It's interesting on the gambling front because Gulfstream is the first of eight pari-mutuels in South Florida to go for the live-nearby-and-gamble concept. Granted, they also have a mall and other amenities, but this is the first step in the grand plan at Gulfstream.
Most of the other pari-mutuels have expressed reluctance because of a 35 percent tax on their slot revenues, which they say puts them at a competitive disadvantage with the Seminole Tribe casinos, which pay about 12 percent. So the pari-mutuels have continually lobbied the Florida legislature for a lower tax rate.
Gulfstream also recently worked out an agreement with Calder Casino and Race Course to obtain more racing dates – increasing customer traffic on the property.
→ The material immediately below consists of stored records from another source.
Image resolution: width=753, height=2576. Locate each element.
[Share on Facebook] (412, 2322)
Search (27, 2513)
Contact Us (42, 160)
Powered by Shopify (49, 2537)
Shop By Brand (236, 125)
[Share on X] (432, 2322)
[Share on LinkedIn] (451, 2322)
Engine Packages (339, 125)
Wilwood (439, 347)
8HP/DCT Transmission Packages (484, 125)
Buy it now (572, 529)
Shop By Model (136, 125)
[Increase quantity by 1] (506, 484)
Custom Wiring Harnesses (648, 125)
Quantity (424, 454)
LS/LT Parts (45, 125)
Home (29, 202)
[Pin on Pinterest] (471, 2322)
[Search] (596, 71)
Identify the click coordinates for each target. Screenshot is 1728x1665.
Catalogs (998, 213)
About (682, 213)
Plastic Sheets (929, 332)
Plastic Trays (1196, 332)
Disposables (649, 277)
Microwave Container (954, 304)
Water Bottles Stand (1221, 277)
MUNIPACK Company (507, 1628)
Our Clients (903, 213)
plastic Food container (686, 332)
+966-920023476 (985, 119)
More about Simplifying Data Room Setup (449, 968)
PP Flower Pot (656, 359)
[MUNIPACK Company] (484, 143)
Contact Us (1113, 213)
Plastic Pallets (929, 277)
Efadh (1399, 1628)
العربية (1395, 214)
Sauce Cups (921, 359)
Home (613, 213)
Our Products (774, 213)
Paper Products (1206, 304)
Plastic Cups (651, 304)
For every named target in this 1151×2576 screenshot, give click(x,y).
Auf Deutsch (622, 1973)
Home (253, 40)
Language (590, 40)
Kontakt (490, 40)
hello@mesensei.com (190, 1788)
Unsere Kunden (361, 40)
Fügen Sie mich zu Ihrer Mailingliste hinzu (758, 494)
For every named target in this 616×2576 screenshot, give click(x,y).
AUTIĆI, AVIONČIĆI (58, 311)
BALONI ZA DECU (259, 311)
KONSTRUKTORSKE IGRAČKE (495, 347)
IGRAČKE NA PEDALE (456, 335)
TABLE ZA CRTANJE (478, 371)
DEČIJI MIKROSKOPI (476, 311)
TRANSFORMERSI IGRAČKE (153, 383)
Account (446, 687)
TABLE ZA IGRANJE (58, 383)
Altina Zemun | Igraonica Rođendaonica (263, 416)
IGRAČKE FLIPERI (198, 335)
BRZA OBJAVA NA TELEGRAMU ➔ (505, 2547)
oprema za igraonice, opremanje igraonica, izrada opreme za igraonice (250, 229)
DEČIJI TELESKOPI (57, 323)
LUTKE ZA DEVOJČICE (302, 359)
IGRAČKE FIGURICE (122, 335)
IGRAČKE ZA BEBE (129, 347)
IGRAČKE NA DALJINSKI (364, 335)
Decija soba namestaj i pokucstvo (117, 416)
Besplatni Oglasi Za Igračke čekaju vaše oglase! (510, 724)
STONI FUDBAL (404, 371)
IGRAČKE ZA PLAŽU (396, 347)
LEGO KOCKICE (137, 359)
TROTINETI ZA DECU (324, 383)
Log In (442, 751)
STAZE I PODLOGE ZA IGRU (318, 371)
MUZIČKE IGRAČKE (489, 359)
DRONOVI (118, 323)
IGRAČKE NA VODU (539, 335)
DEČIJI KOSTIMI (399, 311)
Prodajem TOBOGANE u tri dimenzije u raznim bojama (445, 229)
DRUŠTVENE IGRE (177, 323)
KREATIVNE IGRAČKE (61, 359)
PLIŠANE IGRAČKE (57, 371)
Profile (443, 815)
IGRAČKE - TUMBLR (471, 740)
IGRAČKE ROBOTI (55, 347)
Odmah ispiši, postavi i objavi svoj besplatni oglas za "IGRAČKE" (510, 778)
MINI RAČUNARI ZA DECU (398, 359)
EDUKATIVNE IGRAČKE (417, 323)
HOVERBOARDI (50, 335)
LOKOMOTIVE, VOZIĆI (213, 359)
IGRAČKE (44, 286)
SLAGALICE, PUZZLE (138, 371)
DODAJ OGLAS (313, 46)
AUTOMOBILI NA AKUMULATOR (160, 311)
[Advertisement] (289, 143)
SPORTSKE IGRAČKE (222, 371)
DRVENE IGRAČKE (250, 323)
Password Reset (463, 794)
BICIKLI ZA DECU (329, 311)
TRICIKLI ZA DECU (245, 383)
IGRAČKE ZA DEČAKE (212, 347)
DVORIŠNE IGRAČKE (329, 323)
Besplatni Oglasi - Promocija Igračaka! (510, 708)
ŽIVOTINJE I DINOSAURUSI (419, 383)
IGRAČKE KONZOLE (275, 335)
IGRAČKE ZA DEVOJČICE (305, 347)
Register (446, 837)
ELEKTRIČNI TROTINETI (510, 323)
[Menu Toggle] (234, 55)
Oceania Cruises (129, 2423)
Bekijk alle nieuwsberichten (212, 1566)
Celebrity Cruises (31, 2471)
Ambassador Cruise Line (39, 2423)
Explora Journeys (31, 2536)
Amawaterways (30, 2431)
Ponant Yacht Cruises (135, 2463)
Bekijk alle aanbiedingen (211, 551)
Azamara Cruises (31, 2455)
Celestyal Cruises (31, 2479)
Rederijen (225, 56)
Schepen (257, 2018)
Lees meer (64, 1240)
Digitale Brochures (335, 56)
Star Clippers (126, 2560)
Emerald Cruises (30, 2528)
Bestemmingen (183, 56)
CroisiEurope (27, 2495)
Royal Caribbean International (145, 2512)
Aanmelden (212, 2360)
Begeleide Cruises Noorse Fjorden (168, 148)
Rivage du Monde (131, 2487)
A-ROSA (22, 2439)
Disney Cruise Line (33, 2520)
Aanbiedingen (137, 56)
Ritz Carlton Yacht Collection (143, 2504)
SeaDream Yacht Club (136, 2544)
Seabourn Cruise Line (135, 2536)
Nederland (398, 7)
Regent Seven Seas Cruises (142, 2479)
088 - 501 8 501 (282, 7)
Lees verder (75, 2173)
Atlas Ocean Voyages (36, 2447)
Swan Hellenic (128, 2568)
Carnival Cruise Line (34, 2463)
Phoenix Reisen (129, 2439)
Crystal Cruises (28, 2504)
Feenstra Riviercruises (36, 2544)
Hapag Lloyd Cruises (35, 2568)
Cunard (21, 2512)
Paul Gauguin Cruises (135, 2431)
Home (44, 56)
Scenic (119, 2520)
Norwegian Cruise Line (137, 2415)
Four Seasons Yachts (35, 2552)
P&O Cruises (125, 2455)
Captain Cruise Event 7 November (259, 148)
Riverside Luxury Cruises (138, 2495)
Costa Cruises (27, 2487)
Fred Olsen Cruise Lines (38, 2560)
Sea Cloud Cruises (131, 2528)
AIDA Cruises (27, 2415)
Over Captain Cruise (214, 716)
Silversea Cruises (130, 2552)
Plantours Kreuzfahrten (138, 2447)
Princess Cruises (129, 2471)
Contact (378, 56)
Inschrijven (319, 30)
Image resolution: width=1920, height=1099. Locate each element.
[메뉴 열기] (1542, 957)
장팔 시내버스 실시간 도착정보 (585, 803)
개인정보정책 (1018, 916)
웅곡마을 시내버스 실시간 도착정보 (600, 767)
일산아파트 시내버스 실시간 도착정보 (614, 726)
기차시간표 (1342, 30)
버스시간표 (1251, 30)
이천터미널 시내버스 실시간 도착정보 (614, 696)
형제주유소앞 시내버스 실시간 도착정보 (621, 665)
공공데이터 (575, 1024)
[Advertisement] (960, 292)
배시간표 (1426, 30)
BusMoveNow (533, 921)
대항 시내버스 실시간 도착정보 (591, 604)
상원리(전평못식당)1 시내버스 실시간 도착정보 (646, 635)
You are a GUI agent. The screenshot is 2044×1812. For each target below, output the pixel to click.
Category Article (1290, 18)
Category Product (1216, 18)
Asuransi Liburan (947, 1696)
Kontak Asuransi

The move comes even though Gulfstream is far from Broward County’s most profitable casino. Although the Seminoles don’t release their revenue figures, their casino in Coconut Creek and their two in Hollywood all make at least twice what Gulfstream does, experts say. And state revenue figures show even Mardi Gras Casino about a mile to the north in Hallandale Beach being more profitable since July 2013. Mardi Gras has collected $46.5 million in slots in the past 11 months, compared to $43.8 million for Gulfstream Park. The Isle Casino and Racing in Pompano Beach, meanwhile, has $121 million in revenues.